To review the probability of seizure recurrence, seizure remission, mortality, and adverse effects of antiepileptic drug (AED) treatment given immediately after the first seizure compared to controls (placebo, deferred treatment, or no treatment) in children and adults.
For the latest update, we searched the Cochrane Register of Studies (CRS Web) and MEDLINE (Ovid, 1946 to May 24, 2019) on 28 May 2019. There were no language restrictions. The Cochrane Register of Studies includes the Cochrane Epilepsy Group Specialised Register, the Cochrane Central Register of Controlled Trials (CENTRAL), and randomised or quasi-randomised, controlled trials from Embase, ClinicalTrials.gov and the World Health Organisation International Clinical Trials Registry Platform (ICTRP).
Randomised controlled trials (RCTs) and quasi-RCTs that could be blinded or unblinded. People of any age with a first unprovoked seizure of any type. Included studies compared participants receiving immediate antiepileptic treatment versus those receiving deferred treatment, those assigned to placebo, and those untreated.
Two review authors independently assessed the studies identified by the search strategy for inclusion in the review and extracted data. The certainty of the evidence for the outcomes was classified in four categories according to the GRADE approach. Dichotomous outcomes were expressed as Risk Ratios (RR) with 95% confidence intervals (CI). Time-to-event outcomes were expressed as Hazard Ratios (HR) with 95% CI. Only one trial used a double-blind design, and the two largest studies were unblinded. Most of the recurrences were generalised tonic-clonic seizures, a major type of seizures that is easily recognised, which should reduce the risk of outcome reporting bias.
After exclusion of irrelevant papers, six studies (eleven reports) were selected for inclusion. Individual participant data were available from the two largest studies for meta-analysis.
Selection bias and attrition bias could not be excluded within the four smaller studies, but the two largest studies reported attrition rates and adequate methods of randomisation and allocation concealment. Only one small trial used a double-blind design and the other trials were unblinded; however, most of the recurrences were generalised tonic-clonic seizures, a type of seizure that is easily recognisable.

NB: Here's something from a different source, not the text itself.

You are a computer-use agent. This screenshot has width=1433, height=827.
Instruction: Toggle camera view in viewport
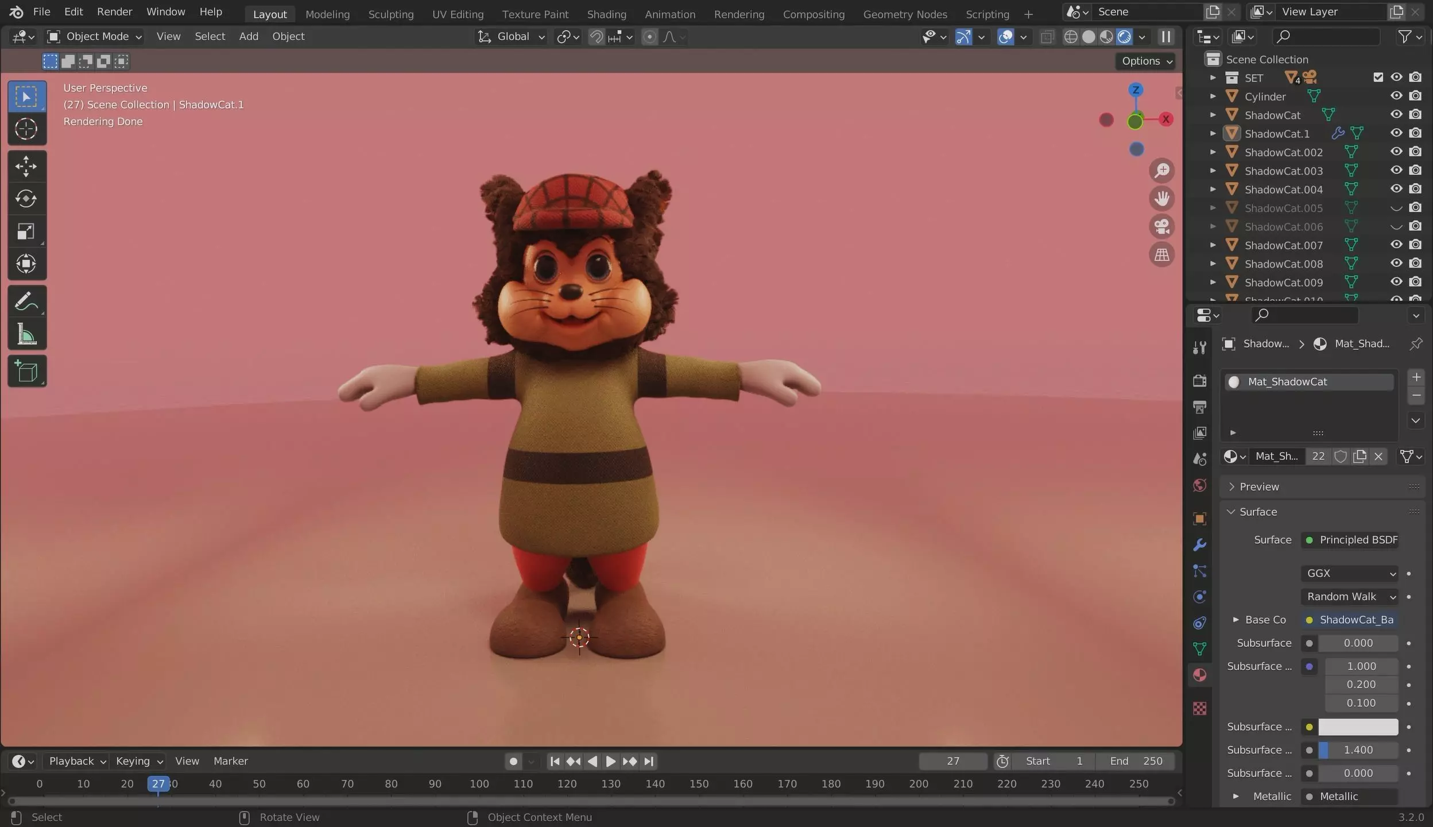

Compared to controls, participants randomised to immediate treatment had a lower probability of relapse at one year (RR 0.49, 95% CI 0.42 to 0.58; 6 studies, 1634 participants; high-certainty evidence), at five years (RR 0.78; 95% CI 0.68 to 0.89; 2 studies, 1212 participants; high-certainty evidence) and a higher probability of an immediate five-year remission (RR 1.25; 95% CI 1.02 to 1.54; 2 studies, 1212 participants; high-certainty evidence). However, there was no difference between immediate treatment and control in terms of five-year remission at any time (RR 1.02, 95% CI 0.87 to 1.21; 2 studies, 1212 participants; high-certainty evidence). Antiepileptic drugs did not affect overall mortality after a first seizure (RR 1.16; 95% CI 0.69 to 1.95; 2 studies, 1212 participants; high-certainty evidence). Compared to deferred treatment, treatment of the first seizure was associated with a significantly higher risk of adverse events (RR 1.49, 95% CI 1.23 to 1.79; 2 studies, 1212 participants; moderate-certainty evidence). We assessed the certainty of the evidence as moderate to low for the association of higher risk of adverse events when treatment of the first seizure was compared to no treatment or placebo, (RR 14.50, 95% CI 1.93 to 108.76; 1 study; 118 participants) and (RR 4.91, 95% CI 1.10 to 21.93; 1 study, 228 participants) respectively.